Ange plein de gaieté, connaissez-vous l'angoisse, / La honte, les remords, les sanglots, les ennuis, / Et les vagues terreurs de ces affreuses nuits / Qui compriment le cœur comme un papier qu'on froisse ? / Ange plein de gaieté, connaissez-vous l'angoisse ?

Le premier long-métrage de Frédéric Dumont commence par les célèbres vers de Baudelaire, murmurés par une voix d'enfant. La voix du jeune Martin Nissen, véritable révélation du film. Sur la profération de ces vers angoissés, l'histoire d'une famille se bâtit. Ou plutôt la fin de son histoire. Au Maroc, Louis vit avec son père, sa mère et son frère aîné, dans l'insouciance de son jeune âge. Jusqu'au jour où le père lui apprend qu'il veut se donner la mort, avant de s'enfermer comme un ermite dans sa chambre. Louis se laisse entraîner dans la noirceur de l'âme de son père, le surveillant en permanence dans l'espoir d'éviter le pire.

Tendu à craquer, noir comme l'ébène, le scénario distille une atmosphère oppressante, angoissante, frôlant perpétuellement la tragédie, flirtant avec le malsain, le morbide, mais sans jamais y tomber. Reposant sur un équilibre fragile entre des forces de vie et de mort, le récit avance lentement, inexorablement, prenant littéralement son spectateur en otage. Lorsqu'on n'est pas enfermé dans la chambre obscure où se terre le père, on suit avec effroi la folie progressive dans laquelle tombe son fils. Cela faisait longtemps qu'une relation père/fils à l'écran n'avait pas autant été aussi intense et bouleversante.

Olivier Gourmet, effrayant par le caractère impénétrable qu'il donne à son personnage (on ne saura jamais pourquoi il veut mourir), livre une performance d'acteur sidérante de retenue et de non-dit. On ne l'a jamais vu aussi ténébreux, aussi silencieux. Il incarne un mystère qui nous bouleverse par le sentiment d'impuissance qu'il provoque autour de lui, de sa femme (touchante Anne Consigny) à ses fils, jusqu'au spectateur. Face à lui, le jeune Martin Nissen, dans le rôle de Louis, son fils cadet, fait preuve d'une maturité d'acteur stupéfiante, par la crédibilité de ses réactions, par le regard de plus en plus malade qu'il porte sur son père en sursis, par la perte douloureuse de sa parole face aux autres.

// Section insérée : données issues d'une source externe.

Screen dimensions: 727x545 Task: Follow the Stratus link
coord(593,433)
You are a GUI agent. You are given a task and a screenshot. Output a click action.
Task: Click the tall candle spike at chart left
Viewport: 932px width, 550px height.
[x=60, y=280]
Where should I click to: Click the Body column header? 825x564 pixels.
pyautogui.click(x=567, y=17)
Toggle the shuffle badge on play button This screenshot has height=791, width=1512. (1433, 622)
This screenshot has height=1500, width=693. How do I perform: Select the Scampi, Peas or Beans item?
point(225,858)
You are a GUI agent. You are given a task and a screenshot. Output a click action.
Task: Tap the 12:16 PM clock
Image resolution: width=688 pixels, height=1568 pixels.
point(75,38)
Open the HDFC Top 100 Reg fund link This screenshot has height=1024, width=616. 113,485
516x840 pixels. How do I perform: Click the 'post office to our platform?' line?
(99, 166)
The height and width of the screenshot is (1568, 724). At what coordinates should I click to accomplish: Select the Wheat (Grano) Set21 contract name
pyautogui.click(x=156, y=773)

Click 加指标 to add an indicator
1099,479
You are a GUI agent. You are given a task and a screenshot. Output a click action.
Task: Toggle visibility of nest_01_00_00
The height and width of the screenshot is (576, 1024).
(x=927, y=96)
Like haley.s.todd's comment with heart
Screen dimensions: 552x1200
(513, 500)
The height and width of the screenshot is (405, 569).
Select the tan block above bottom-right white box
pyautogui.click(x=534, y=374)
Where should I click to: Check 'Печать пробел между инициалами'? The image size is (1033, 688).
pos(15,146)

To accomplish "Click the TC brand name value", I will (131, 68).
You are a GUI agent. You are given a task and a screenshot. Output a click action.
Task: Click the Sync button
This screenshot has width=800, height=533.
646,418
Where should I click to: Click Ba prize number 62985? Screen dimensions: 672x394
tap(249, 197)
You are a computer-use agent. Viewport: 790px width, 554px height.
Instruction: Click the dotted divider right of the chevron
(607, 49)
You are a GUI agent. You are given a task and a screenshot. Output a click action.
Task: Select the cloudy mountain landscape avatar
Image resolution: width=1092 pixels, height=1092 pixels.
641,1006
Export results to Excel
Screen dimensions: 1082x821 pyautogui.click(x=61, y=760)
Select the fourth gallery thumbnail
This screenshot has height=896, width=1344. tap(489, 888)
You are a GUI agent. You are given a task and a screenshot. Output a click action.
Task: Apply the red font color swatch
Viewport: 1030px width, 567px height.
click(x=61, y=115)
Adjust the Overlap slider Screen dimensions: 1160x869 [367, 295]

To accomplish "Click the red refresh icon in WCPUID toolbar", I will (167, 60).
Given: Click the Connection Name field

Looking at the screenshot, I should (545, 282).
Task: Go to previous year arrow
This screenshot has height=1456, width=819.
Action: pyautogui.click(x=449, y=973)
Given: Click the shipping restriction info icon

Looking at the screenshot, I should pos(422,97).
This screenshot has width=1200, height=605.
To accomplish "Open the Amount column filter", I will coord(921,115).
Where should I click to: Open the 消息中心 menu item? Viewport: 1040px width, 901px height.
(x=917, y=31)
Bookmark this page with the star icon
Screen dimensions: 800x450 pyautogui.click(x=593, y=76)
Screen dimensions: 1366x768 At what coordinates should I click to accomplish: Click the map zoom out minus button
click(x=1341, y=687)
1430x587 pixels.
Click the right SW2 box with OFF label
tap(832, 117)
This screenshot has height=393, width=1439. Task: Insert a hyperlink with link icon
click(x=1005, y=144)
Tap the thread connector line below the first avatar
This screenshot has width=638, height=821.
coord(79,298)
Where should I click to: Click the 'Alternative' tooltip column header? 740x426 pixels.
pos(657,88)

Prenant pied dans un décor marocain sec et torride, l'histoire rappelle fortement les thèmes des films coloniaux, où la population française était montrée comme intruse, dépérissante. Pas à sa place. Toujours forcée à un départ précipité par une tragédie, condamnée à mort d'avance dans un milieu hostile qui n'est pas le sien et qui finit par la rejeter comme tout parasite. Le film de Frédéric Dumont réactualise et se réapproprie les codes de tout un cinéma colonial à présent révolu, en lui conférant la force d'un drame intime cauchemardesque, aux frontières du fantastique. Les personnages ne sont plus que des ombres dérisoires, incompréhensibles, des spectres hantant le décor exotique d'un monde qui les as dévorés de l'intérieur. Silhouettes filmées à contrejour, aux lignes vacillantes, prêtes à défaillir, à s'évanouir dans la lumière blafarde de la lune où sous la puissance écrasante d'un soleil de plomb.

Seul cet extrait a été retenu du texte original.